WORK REQUEST >> Look through the material below. Return exactly the lines from the one with "Toggle the red" through the one with "You are a computer-use", both included.

EXCERPTED DATA >>
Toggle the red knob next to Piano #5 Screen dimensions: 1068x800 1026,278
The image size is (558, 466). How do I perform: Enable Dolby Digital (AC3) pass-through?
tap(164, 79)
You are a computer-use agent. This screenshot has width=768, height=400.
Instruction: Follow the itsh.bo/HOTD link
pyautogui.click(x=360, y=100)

--

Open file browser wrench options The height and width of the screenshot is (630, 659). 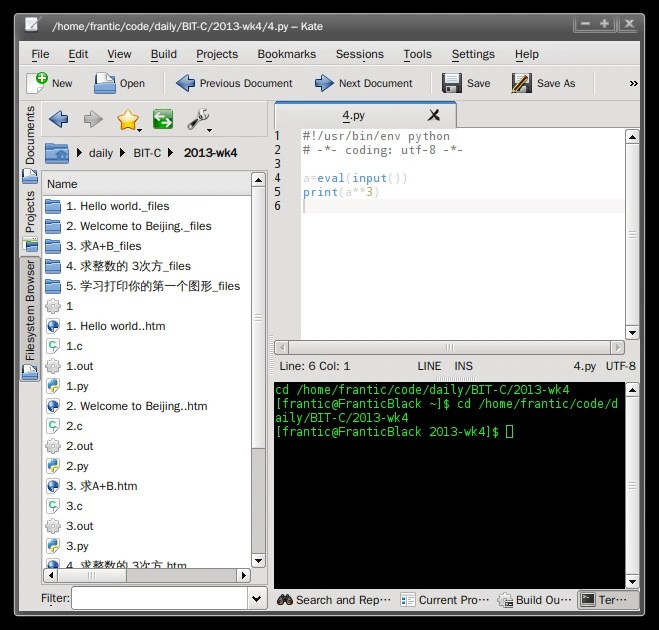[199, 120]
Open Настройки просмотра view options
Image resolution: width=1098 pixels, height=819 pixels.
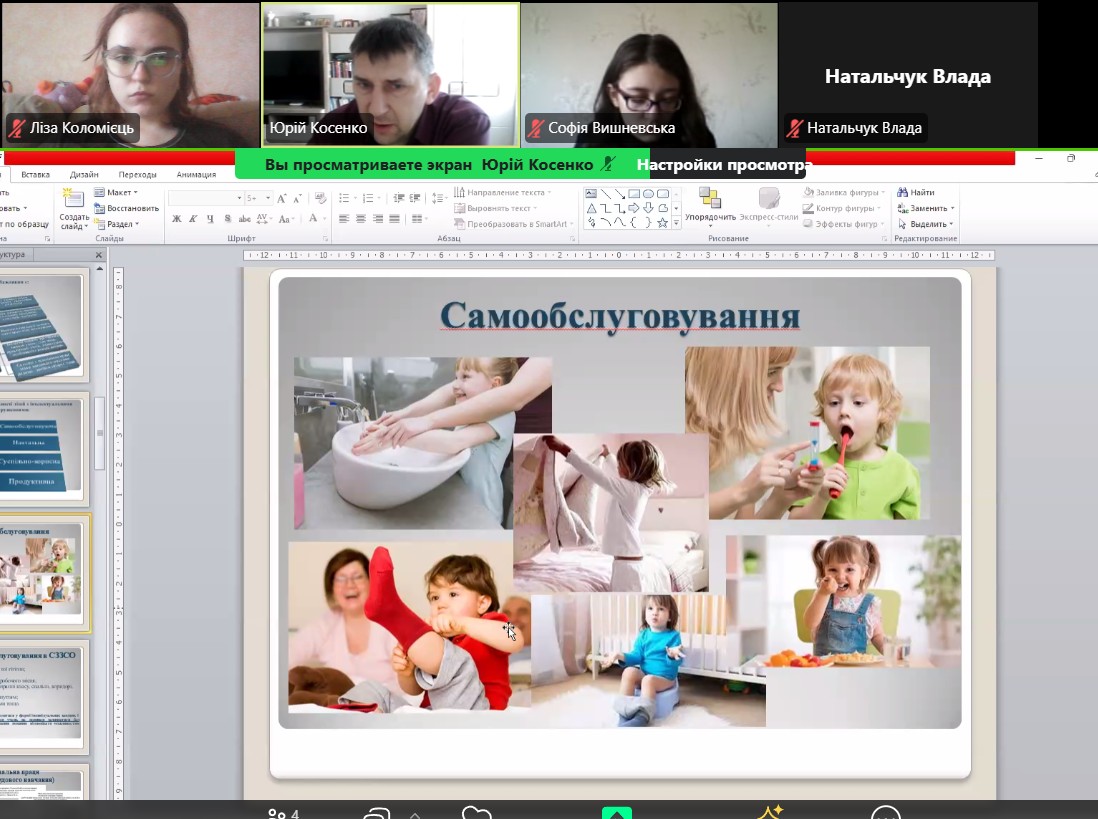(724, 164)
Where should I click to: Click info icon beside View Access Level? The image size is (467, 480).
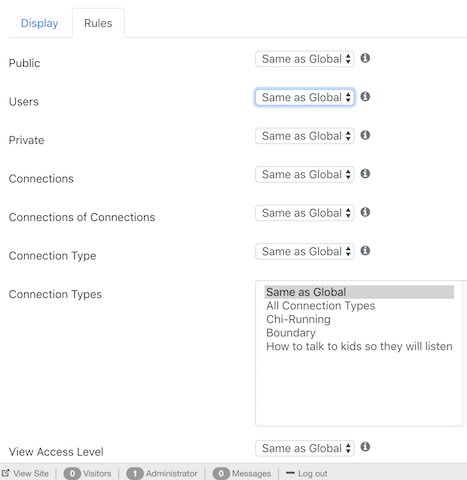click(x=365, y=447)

RESULT OF THIS TASK >>
Toggle the red knob next to Piano #5 Screen dimensions: 1068x800 1026,278
The image size is (558, 466). How do I perform: Enable Dolby Digital (AC3) pass-through?
tap(164, 79)
You are a computer-use agent. This screenshot has width=768, height=400.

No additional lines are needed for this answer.